I have always wondered why Zebra crossing lines have been marked on Kigali roads. Opposite Kigali Institute of Education, students in corroboration with local administration took time off to paint the zebra crossing marks at a place many people cross the road to the institute, but since then, drivers don’t seem to notice the significance of the road markings. They just cruise past as if there is no sign to signal them to slow down to give the pedestrians the right of way.
When Sam Gisagara, a resident of London, was featured on RTV last Thursday, I thought his observations and advice to motorists and the traffic police would be endorsed by both the police and road users to improve the situation, but the police spokesman had other ideas.
Gisagara, was first shown on TV crossing the road at a zebra crossing, waiving cars to slow down as he crossed. I presume that is when the two young journalists noticed and interviewed him. The footage that preceded the interview showed how unmindful drivers are of pedestrians crossing roads.
What Gisagara advised was that the police should learn to station officers at such points and teach vehicle drivers and motor bike riders to observe the zebra crossing rules.
The police spokesman was asked to comment on the issue but instead of accepting the oversight, he went on to tell viewers about the police traffic education programme to school children and other road users. The journalists had offered him an opportunity to tell drivers what was expected of them. He overlooked Gisagara’s proposal to have the traffic police enforce the law.
When I met friends at a café opposite Ethiopian Airways (housed in Union Trade Centre) I sounded Gisagara’s idea to them and they were all unanimous on the laxity of the traffic police with regard to enforcing zebra crossing rules.

- **Entries supplied**
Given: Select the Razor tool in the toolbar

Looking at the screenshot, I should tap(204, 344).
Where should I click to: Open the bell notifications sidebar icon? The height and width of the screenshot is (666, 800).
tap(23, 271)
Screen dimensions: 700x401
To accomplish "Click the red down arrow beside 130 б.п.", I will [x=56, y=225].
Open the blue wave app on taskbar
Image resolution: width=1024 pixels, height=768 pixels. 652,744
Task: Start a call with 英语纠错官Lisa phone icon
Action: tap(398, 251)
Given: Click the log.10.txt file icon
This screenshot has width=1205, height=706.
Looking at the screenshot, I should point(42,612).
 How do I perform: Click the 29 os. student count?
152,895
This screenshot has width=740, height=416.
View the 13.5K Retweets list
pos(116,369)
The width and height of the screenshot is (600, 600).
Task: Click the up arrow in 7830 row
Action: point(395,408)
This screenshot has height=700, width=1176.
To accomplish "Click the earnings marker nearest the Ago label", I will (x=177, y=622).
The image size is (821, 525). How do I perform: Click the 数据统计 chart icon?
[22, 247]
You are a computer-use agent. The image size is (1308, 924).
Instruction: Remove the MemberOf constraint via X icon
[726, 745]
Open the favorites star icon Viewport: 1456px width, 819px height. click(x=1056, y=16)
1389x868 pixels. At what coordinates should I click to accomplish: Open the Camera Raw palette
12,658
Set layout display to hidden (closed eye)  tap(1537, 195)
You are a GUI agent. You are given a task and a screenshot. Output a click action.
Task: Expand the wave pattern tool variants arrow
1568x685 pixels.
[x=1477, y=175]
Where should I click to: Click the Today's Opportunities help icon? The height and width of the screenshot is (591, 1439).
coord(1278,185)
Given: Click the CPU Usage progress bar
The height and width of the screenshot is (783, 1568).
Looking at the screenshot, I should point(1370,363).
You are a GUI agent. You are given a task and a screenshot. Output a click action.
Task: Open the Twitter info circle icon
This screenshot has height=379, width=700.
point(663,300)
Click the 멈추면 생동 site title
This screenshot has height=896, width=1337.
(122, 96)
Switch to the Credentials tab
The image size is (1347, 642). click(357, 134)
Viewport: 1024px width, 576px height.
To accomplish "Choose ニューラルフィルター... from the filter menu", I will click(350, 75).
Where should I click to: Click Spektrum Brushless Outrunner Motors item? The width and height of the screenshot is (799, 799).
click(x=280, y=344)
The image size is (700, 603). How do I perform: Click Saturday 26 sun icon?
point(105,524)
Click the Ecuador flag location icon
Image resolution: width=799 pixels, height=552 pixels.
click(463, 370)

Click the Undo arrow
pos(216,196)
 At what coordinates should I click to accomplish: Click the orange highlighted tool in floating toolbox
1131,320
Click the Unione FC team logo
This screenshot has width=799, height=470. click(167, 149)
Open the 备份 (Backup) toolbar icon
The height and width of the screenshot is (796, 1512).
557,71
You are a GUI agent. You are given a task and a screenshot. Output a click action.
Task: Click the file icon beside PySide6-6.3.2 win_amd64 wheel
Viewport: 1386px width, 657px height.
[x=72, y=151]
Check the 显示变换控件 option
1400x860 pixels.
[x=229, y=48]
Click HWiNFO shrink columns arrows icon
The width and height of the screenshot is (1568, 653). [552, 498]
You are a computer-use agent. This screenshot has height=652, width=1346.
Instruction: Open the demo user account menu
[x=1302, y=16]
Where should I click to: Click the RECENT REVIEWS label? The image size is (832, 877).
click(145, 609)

- **Problems to work on**
- 1) Name every proper noun (person, city, institution, broadcaster, company or building) that appears in the piece on zebra crossings in Kigali.
- 2) According to the piece on zebra crossings in Kigali, what did Gisagara advise the police to do?
- 3) Resume the piece on zebra crossings in Kigali after its final sentence.

- **Answer set**
- 1) Kigali, Kigali Institute of Education, Sam Gisagara, London, RTV, Ethiopian Airways, Union Trade Centre

- 2) He advised them to station officers at zebra crossings and teach vehicle drivers and motorbike riders to observe the zebra crossing rules.

- 3)
One of them, I will only refer to as Tony, pointed at the pavement painted white and black (adjacent to Ethiopian Airways ) and said “ those stripes mean one is free to park, but if you dare park there, you will be booked instantly, no argument”. Whether he is right or wrong, the point made is that traffic police is always right
Regarding the ever righteousness of the traffic police, Daniel told us of his encounter with the vice. Three weeks ago as he was trying to find parking next to Remera ONATROCOM office, to book a ticket for Nyagatare, a policeman waved him to move on towards the taxi park along the stone road. Although other vehicles were parked there, he obliged and drove on, then crossed the main road and parked on an adjacent road off the stone road.
The policeman followed him, and demanded his driving permit. Daniel asked the officer what the offense was, but the officer just took his documents and gave him a charge sheet.
What upset Daniel is that the policeman did not want to talk to him nor to reveal his name or police number. Worse still he did not know the nature of offense nor the amount of the fine he had to pay until he went to pay at Rwanda Revenue Authority.
A week earlier a certain NGO had presented findings of a research they carried out on the law and women’s rights in Rwanda, on Rwanda Television and radio.
The presenter, who happened to be the boss of the organization, said the research revealed that 95% of men in Rwanda did not approve of the law and its practice and so did a good number of women who felt that the laws negatively affect their relationships with their men Instead of dealing with the root causes of these attitudes, the boss pledged to work harder and teach people about the good side of the law.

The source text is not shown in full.